The poor data fit for Pairtree’s best reconstructed tree for SJBALL022611 using all 29 samples is exemplified in Fig 4c. This figure presents a heatmap of the absolute differences between the VAFs inferred by Pairtree and those implied by the bulk data for each mutation, and it shows that Pairtree’s inferred VAFs significantly diverge from those implied by the bulk data, indicating a poor reconstruction. Again, in contrast, Fig 4b demonstrates that Orchard’s reconstructions fit the VAF data very well, as evidenced by the minimal difference between the data-implied VAFs and those inferred by Orchard. Comparing these two heatmaps reveals that Pairtree infers significantly larger differences than Orchard (confirmed by one-tailed t test P < 0.001).

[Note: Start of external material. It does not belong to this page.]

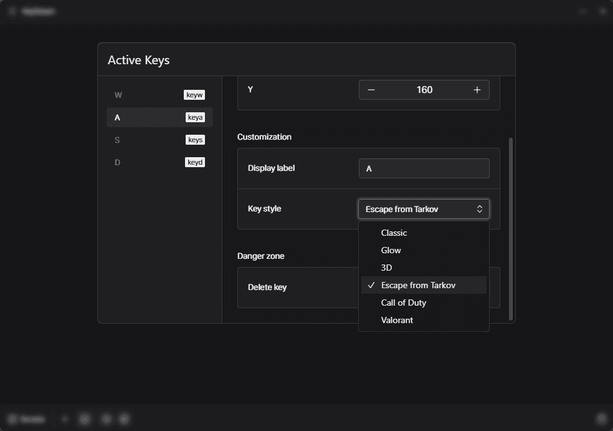Select the A key entry
The image size is (613, 431).
[118, 117]
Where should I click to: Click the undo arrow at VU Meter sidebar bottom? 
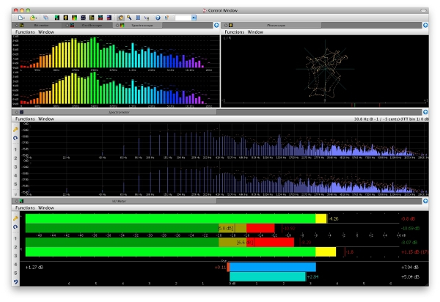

Next, we use the phylogeny-aware clustering algorithm to infer clones from each method’s best tree that was reconstructed using all of the samples for SJBALL022611. We can compare the inferred clones to the expert-defined clones using the Adjusted Rand Index (ARI). The subclones inferred from Orchard’s tree exhibited an ARI of 0.96, indicating a near-perfect match with the expert-defined subclones. In contrast, the subclones inferred from Pairtree’s tree were more crude, obtaining a notably lower ARI of 0.82. With the exception of two B-ALL data sets (SJBALL022609, SJBALL022610), the subclones identified by the phylogeny-aware clustering algorithm using Orchard’s tree matched the expert-defined subclones as well or better than those identified using Pairtree’s tree. These results are consistent with our expectations, as we believe better tree reconstructions should be more informative for guiding clone inference. We provide a more detailed discussion of the phylogeny-aware clustering results for the B-ALL data in Section A6.7 in S1 Appendix.